Can Lawyers & Law Firms Advertise in the UK? Understanding What Is Permitted


Historically, the legal professions in European countries frowned upon advertising by lawyers. However, the adoption of the Code of Conduct for Lawyers in the European Union (CCBE Code), which permits lawyer advertising,[1] along with the Lawyers’ Services Directive, the Diploma Directive, and decisions of the European Court of Justice, led many Member States of the European Union (EU) to review the rules of practice and the codes of conduct for their legal professions. As a result, many EU Member States abandoned their traditional rules prohibiting lawyer advertising in favor of permitting some form of advertising by lawyers. The jurisdictions of the United Kingdom (UK) were no exception.
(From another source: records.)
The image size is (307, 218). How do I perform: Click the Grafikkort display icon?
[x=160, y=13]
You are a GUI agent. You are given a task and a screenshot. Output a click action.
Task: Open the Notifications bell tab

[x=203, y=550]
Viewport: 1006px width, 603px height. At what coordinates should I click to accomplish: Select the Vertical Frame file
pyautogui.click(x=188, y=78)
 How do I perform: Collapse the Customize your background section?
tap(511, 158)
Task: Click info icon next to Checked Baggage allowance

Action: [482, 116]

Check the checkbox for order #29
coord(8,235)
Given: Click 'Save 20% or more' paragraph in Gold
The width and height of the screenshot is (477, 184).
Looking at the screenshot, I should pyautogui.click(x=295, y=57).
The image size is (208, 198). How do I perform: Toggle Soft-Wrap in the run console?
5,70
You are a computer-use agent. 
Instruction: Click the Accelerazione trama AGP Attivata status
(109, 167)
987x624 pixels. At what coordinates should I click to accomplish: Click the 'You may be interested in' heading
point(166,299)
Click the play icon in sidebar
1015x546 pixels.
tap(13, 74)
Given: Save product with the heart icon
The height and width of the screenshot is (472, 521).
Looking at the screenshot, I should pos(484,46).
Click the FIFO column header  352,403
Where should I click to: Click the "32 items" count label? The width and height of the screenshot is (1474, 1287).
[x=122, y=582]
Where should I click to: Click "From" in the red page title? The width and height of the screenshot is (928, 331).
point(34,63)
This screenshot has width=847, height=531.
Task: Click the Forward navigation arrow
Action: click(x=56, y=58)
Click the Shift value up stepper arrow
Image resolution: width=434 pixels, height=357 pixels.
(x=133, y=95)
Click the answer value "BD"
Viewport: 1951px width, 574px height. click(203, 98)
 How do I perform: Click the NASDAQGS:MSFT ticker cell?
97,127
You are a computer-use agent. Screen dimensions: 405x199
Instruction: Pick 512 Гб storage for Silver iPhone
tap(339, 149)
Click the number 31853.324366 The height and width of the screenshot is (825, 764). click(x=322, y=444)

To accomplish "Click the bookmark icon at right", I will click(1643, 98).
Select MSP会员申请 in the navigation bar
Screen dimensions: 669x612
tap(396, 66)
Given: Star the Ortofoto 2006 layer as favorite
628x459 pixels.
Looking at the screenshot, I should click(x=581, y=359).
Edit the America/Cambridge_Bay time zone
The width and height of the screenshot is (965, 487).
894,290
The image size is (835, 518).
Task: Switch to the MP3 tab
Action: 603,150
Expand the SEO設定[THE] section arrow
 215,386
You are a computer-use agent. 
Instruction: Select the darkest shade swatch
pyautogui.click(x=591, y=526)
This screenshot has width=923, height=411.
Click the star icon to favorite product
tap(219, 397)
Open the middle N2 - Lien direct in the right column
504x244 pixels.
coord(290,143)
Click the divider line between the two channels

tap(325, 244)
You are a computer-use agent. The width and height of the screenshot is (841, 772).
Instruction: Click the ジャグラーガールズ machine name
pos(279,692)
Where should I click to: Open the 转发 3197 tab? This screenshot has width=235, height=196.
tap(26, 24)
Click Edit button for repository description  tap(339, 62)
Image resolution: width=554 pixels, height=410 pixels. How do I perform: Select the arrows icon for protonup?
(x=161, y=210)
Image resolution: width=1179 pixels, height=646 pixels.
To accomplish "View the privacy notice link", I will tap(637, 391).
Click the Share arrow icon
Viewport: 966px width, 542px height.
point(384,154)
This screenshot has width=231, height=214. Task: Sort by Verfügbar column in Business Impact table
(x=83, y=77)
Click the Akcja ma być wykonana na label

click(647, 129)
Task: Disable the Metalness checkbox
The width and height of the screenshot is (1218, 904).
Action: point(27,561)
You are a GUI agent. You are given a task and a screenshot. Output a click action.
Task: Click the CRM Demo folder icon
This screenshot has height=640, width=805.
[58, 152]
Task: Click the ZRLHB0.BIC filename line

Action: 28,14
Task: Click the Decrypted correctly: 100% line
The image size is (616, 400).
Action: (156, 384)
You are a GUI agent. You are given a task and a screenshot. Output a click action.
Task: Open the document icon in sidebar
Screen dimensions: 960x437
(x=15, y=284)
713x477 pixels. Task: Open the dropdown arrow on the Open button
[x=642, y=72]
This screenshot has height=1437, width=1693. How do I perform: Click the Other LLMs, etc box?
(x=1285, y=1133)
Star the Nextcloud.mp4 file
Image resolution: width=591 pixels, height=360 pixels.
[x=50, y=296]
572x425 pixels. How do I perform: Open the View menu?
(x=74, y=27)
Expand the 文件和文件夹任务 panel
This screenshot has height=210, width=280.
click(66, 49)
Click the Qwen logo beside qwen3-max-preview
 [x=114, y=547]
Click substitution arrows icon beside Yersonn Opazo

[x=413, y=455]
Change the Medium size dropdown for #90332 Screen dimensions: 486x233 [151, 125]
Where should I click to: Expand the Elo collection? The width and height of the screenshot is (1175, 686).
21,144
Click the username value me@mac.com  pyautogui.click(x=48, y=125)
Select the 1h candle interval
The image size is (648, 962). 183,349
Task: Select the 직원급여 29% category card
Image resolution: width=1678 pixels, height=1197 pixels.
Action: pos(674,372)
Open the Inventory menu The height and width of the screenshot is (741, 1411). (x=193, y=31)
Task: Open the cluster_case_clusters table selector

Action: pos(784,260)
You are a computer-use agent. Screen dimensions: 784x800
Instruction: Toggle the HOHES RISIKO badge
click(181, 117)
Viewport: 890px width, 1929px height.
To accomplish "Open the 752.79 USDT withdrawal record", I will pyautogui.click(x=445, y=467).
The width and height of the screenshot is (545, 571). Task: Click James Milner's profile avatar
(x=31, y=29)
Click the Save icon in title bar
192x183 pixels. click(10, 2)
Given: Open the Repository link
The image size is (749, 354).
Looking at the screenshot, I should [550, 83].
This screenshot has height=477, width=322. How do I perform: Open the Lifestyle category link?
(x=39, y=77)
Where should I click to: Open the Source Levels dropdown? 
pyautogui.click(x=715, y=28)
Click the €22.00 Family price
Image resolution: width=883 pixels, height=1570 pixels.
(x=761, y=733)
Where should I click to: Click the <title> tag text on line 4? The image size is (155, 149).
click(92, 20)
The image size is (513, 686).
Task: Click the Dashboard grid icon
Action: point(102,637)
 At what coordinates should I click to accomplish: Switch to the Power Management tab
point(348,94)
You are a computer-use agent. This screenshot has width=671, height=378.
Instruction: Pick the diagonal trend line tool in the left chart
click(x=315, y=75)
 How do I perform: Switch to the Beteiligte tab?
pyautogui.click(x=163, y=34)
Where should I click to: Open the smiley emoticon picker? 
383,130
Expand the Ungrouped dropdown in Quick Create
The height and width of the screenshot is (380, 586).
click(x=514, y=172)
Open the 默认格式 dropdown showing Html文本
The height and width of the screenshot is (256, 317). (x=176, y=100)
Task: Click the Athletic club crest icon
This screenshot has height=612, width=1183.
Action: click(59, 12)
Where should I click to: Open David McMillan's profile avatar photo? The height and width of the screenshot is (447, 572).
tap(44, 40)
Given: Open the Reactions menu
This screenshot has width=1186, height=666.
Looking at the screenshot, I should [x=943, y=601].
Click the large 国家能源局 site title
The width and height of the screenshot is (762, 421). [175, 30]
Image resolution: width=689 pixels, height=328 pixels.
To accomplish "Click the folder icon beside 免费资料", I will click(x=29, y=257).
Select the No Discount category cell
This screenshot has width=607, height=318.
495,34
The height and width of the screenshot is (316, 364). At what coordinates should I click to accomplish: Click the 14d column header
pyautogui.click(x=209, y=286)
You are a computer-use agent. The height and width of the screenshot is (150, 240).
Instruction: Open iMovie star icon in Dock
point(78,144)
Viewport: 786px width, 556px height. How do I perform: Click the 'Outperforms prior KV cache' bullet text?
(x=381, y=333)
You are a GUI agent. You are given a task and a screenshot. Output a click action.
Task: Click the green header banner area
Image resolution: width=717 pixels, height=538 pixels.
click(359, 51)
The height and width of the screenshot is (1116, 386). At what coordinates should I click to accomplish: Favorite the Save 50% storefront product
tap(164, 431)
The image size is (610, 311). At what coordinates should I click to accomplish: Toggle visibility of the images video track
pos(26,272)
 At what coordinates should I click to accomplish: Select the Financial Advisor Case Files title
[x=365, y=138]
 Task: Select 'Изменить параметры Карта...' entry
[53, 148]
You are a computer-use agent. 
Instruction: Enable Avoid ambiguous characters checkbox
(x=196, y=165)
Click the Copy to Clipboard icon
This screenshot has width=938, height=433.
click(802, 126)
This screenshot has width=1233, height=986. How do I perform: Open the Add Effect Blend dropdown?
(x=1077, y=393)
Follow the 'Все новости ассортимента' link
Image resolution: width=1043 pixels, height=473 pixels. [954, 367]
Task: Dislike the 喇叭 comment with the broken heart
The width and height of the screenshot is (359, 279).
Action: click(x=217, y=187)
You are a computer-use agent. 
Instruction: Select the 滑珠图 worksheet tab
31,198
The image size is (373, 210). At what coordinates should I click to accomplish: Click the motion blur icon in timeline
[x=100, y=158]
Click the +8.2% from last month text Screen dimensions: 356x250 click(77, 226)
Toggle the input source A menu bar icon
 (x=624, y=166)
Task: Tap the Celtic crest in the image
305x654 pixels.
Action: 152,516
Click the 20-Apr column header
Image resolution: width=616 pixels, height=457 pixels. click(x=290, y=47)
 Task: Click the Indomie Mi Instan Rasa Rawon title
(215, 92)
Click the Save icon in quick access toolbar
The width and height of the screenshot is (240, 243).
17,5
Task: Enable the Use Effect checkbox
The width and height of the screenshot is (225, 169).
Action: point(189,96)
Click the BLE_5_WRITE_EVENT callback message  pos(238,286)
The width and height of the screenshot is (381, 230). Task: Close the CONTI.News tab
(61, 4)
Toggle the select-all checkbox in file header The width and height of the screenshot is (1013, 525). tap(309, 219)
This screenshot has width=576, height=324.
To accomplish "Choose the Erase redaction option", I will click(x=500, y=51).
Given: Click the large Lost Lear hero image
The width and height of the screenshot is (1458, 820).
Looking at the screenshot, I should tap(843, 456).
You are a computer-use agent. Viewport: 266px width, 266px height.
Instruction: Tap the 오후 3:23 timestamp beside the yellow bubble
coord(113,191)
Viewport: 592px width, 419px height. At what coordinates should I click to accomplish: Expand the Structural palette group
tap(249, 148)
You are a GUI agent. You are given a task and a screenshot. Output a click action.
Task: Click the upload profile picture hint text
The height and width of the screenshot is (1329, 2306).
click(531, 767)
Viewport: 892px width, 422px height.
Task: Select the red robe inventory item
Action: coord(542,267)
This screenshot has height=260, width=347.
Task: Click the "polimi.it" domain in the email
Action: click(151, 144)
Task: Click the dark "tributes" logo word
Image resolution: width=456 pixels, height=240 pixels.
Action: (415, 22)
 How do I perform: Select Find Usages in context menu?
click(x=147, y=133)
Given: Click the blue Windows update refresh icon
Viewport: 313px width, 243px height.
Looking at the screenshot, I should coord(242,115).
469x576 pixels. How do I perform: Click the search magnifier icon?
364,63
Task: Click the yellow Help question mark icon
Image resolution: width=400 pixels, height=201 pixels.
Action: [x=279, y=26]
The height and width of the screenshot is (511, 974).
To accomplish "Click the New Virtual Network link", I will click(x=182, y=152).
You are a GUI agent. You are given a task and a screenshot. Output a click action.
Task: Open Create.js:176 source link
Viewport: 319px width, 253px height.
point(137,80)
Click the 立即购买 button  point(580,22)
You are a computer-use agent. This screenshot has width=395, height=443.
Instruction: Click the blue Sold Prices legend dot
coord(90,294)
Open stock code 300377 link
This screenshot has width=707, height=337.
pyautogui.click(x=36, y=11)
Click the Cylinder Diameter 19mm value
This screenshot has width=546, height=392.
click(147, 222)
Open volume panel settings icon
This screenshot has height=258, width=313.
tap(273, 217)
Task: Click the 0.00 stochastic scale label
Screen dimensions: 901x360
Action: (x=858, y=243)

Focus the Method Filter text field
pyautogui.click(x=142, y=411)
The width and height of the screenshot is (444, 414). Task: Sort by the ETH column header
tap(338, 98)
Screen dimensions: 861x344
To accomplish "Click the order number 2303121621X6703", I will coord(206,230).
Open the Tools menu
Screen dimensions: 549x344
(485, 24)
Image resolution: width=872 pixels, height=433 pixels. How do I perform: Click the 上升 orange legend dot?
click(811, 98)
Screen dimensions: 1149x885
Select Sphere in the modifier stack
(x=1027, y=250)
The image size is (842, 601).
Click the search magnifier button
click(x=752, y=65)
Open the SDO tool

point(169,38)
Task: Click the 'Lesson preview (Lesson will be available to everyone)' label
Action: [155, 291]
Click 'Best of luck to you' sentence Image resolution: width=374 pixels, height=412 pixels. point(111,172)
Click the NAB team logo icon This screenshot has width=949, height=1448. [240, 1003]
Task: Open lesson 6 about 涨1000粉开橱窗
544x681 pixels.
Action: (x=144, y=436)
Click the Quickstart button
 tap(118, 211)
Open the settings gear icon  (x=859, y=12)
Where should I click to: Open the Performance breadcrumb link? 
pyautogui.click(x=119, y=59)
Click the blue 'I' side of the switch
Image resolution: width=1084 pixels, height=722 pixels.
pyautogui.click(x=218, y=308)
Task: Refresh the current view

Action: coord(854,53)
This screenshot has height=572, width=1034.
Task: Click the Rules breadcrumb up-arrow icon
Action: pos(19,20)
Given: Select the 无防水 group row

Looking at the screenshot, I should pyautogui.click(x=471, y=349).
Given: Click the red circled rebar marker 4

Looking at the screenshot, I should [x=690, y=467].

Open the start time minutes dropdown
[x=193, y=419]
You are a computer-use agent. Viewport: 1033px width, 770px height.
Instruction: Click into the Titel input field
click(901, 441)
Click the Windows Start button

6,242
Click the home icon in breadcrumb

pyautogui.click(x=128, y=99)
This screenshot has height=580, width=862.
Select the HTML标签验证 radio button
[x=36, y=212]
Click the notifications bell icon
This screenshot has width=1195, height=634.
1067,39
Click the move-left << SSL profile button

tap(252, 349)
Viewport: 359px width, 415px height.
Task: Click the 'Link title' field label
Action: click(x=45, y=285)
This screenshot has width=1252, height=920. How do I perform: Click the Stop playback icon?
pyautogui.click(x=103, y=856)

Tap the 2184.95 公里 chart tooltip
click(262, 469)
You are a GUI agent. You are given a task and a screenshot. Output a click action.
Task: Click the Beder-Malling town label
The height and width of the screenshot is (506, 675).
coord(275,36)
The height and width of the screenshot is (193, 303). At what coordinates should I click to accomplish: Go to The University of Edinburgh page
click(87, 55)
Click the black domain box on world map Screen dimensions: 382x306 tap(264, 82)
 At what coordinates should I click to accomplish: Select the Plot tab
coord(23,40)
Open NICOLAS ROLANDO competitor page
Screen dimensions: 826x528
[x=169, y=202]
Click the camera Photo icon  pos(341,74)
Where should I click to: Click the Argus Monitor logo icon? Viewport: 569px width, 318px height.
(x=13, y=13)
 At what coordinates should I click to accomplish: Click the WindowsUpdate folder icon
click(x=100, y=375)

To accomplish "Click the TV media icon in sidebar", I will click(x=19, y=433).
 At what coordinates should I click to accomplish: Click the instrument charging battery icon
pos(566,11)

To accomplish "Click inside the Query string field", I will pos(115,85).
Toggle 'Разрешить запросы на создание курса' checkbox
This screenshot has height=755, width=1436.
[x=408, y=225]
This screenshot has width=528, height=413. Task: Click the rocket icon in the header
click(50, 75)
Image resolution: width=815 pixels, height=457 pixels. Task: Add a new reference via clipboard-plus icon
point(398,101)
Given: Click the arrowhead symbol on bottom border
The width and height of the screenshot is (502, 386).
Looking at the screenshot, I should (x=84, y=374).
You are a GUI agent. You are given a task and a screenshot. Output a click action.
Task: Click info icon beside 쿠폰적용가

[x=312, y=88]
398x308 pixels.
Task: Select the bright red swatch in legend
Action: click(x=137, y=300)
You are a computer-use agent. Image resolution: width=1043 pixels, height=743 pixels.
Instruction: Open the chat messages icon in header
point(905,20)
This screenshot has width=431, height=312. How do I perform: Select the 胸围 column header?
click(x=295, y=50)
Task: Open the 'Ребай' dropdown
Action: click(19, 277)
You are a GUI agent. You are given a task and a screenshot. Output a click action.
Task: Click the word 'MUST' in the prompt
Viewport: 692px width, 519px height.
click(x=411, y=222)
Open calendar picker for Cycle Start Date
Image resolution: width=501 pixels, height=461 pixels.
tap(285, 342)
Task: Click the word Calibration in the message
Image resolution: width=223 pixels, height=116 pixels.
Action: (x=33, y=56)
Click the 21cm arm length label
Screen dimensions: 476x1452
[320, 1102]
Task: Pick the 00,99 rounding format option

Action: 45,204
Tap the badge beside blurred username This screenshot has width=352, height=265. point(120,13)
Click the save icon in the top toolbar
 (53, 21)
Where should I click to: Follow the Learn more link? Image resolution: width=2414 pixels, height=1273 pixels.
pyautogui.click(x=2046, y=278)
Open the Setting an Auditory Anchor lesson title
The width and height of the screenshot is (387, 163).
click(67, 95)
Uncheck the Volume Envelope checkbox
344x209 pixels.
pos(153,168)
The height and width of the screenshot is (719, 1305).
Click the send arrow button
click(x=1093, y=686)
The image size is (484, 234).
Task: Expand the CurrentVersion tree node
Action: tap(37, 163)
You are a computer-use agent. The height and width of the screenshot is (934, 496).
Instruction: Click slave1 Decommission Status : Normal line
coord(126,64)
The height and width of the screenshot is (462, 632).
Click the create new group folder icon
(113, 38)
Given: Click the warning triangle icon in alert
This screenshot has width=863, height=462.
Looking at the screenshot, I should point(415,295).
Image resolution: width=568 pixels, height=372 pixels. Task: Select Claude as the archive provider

In the UK, lawyers and law firms can advertise, but they have to follow strict rules. These rules make sure that ads are fair and truthful so people can trust what they see. The goal is to keep the legal profession respected and trusted. This article takes a close look at these advertising rules for lawyers and firms in the UK, It explores important court cases and laws that have shaped these rules over time. By following these rules, lawyers and firms can tell people about their services honestly and keep the legal profession’s good reputation intact.

Legislative Provisions

In the UK, some laws control how lawyers and law firms can advertise their services. One important law is the Legal Services Act 2007[2], this law gives power to the Legal Services Board (LSB) to oversee advertising in the legal industry, the LSB sets rules for organizations like the Solicitors Regulation Authority (SRA) and the Bar Standards Board (BSB) which regulate publicity rules of lawyers. The goal of these rules is to make sure that legal advertising is fair and honest. They want to protect the public and make sure that lawyers are doing their job well. These laws aim to make legal advertising clear and transparent so people can trust what they see.

Furthermore, the SRA and BSB codes of conduct outline specific rules and guidelines for advertising by legal professionals. Such as 8.6 to 8.11[3] within the SRA and Rule C15 of the BSB Handbook[4].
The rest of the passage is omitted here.